Alert Correlation Logic

After merging events into alerts, BigPanda clusters highly-related alerts together into a single, high-level incident. Incidents drive noise suppression, improved visibility, and faster MTTR by identifying system issues that may be related.

For example, a connectivity problem may cause several checks on the same host to enter a critical state. Instead of viewing these checks separately, BigPanda clusters these alerts together so that you can see the full scope of an issue at a glance.

Correlation patterns set rules to define relationships between system elements, which are then used to dynamically cluster alerts into incidents.

Max Correlation Limit

BigPanda can correlate a maximum of 300 alerts into a single incident.

Tag Processing Limit

As an issue evolves, new tags or values may be added to an alert. Each alert can have up to 2000 tags. Once the limit is reached, additional tags will not be processed in the pipeline and downstream services.

Correlation Patterns

Correlation patterns define the relationships between alerts by using the following parameters:

Source Systems - the integrated monitoring systems for which the pattern applies. For example, show alerts that come from Nagios, Datadog, etc.
Tags - the properties that indicate when alerts are related. For example, correlate all alerts that come from the same cluster and have the same check.

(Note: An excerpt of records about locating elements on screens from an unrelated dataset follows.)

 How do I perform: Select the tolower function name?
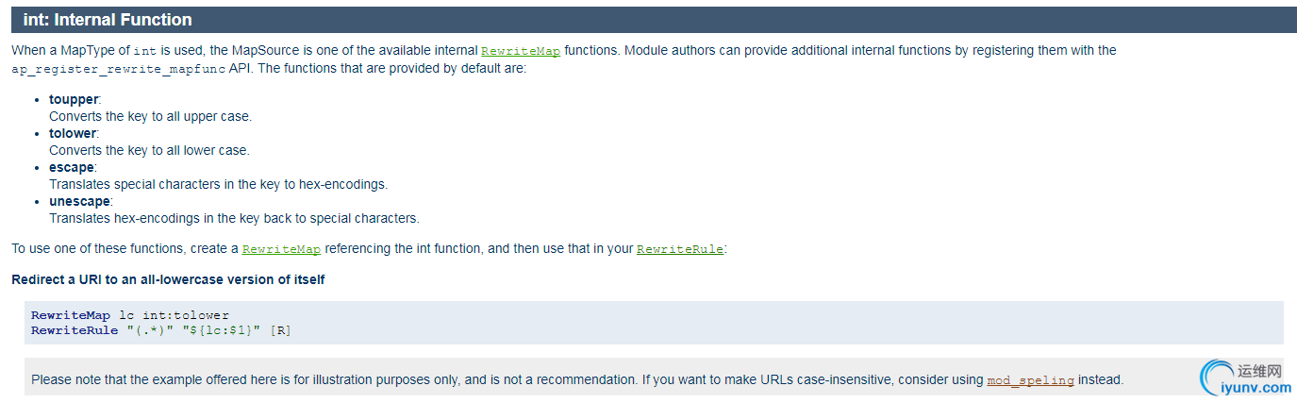[73, 133]
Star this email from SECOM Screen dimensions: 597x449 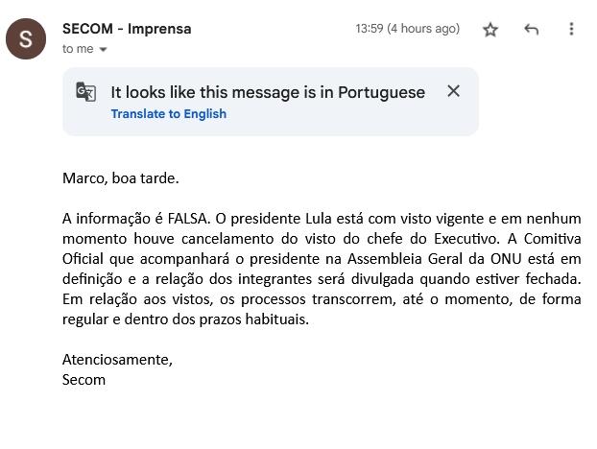point(490,30)
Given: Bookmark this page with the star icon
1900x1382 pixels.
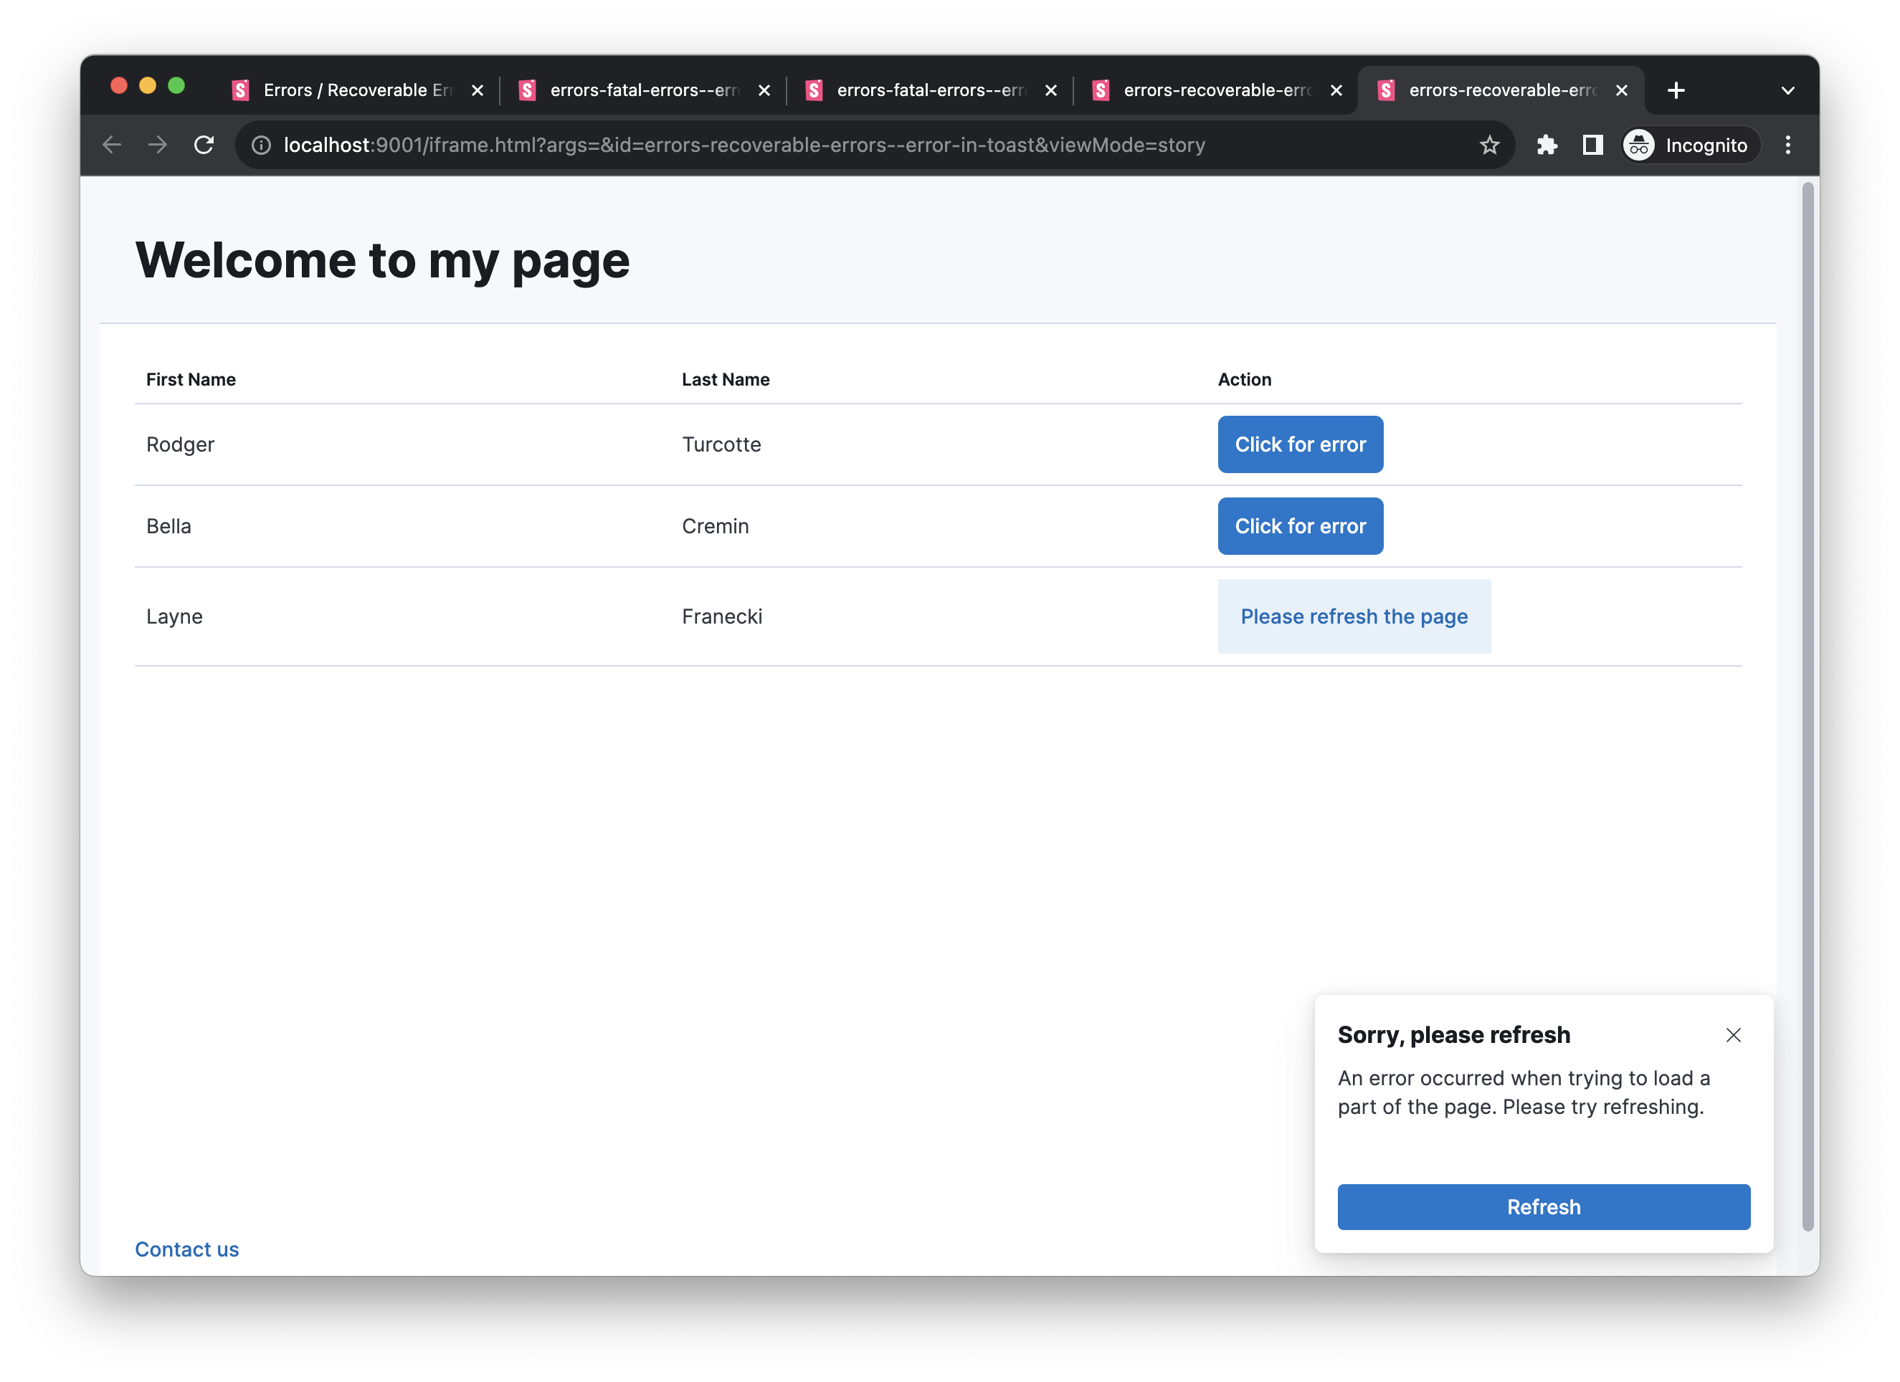Looking at the screenshot, I should click(1490, 144).
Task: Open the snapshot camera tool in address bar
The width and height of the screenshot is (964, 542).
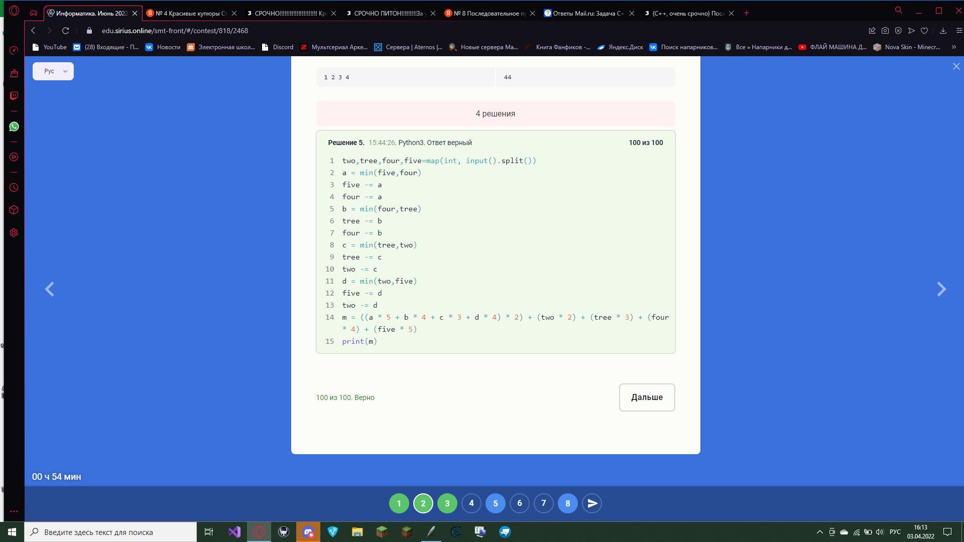Action: pyautogui.click(x=885, y=31)
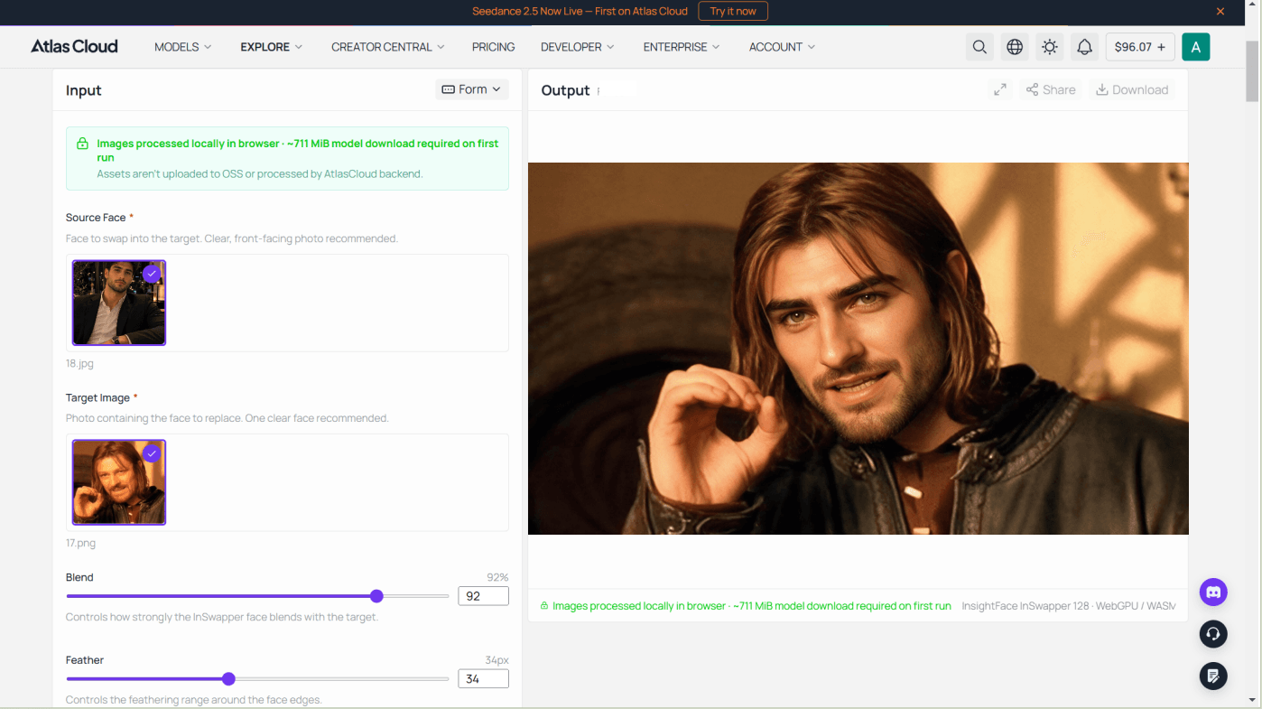Click the green avatar A icon
This screenshot has height=709, width=1262.
[x=1196, y=47]
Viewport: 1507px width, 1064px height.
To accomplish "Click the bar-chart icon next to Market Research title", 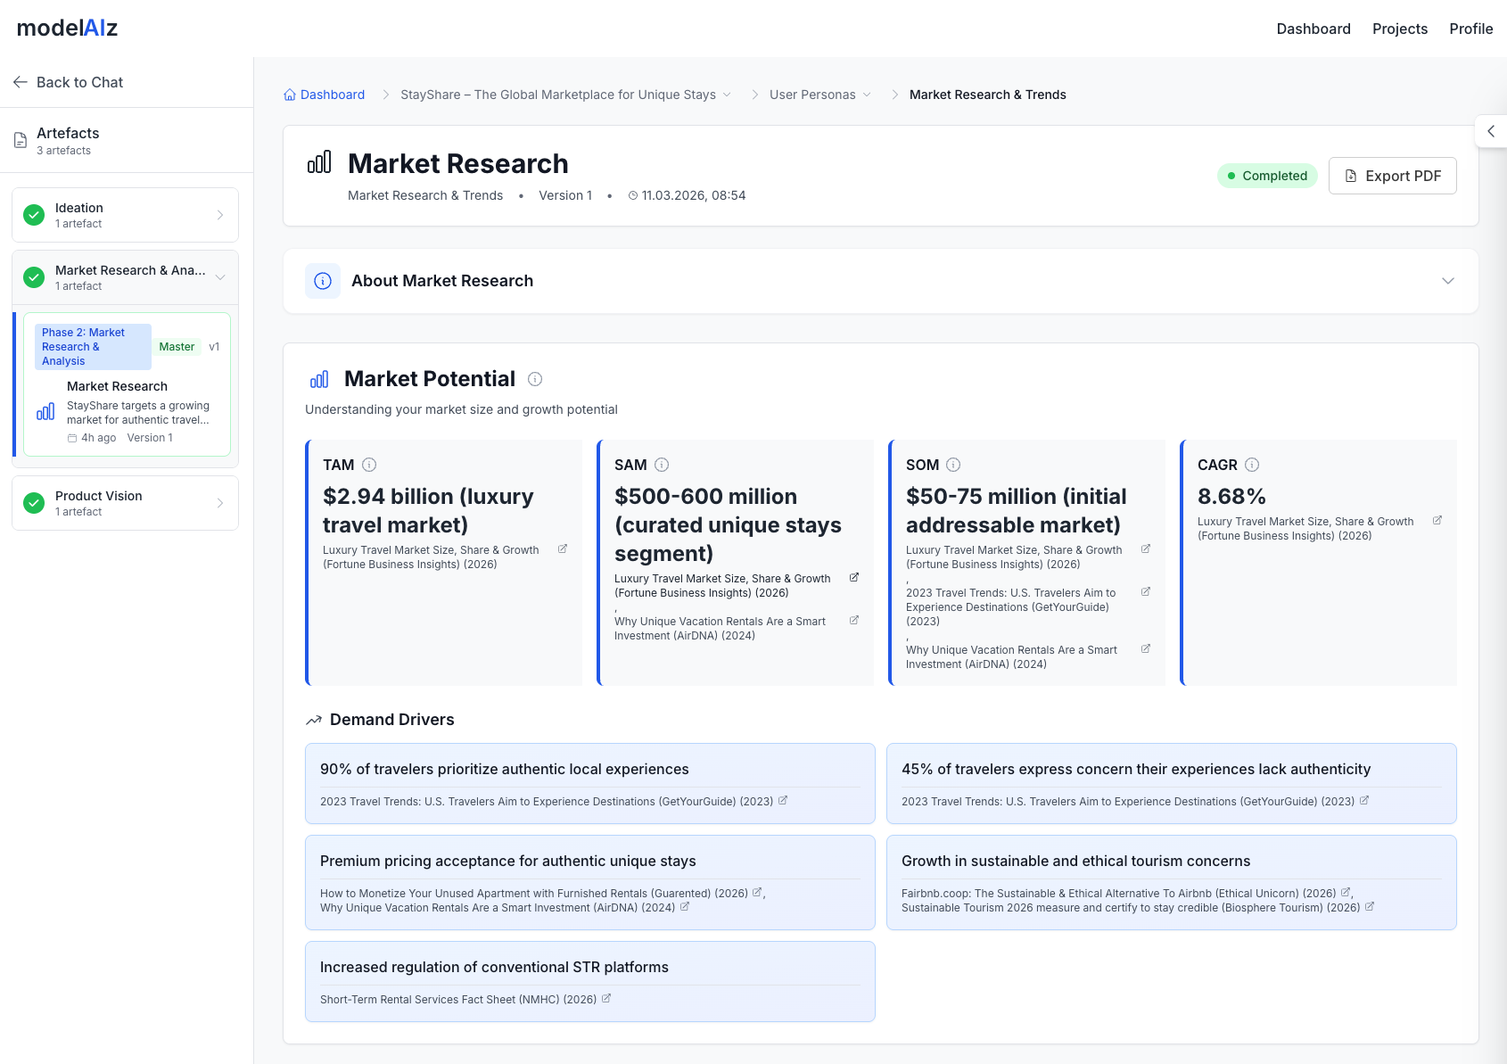I will coord(319,162).

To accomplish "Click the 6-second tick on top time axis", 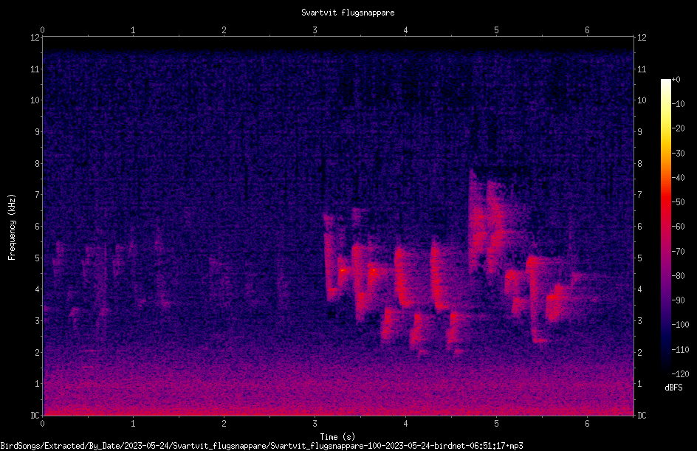I will [x=587, y=30].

Time window - The amount of time between when the alerts started. For example, network-related alerts may start within a short time from one another, while load issues may develop over a longer period of time.
Filter - (optional) The conditions that further refine which alerts this relationship applies to. For example, correlate only network-related alerts by data center.

The default correlation patterns are:

Correlating Tags	Time Window (minutes)	How it Works
`host`	60	Alerts from the same host are often related. Used by over 90% of BigPanda customers.
`application`, `check`	30	A sudden increase in alerts with a matching application and check may point to recurring or escalating issues.
`application`	29	Alerts from the same application may point to the root cause.
`service`	25	Service-level correlation provides wider coverage and can illustrate the impact of an issue downstream.

Incident Title

If multiple correlation patterns match an incident, the pattern with the longest time window is the one that appears as the incident title.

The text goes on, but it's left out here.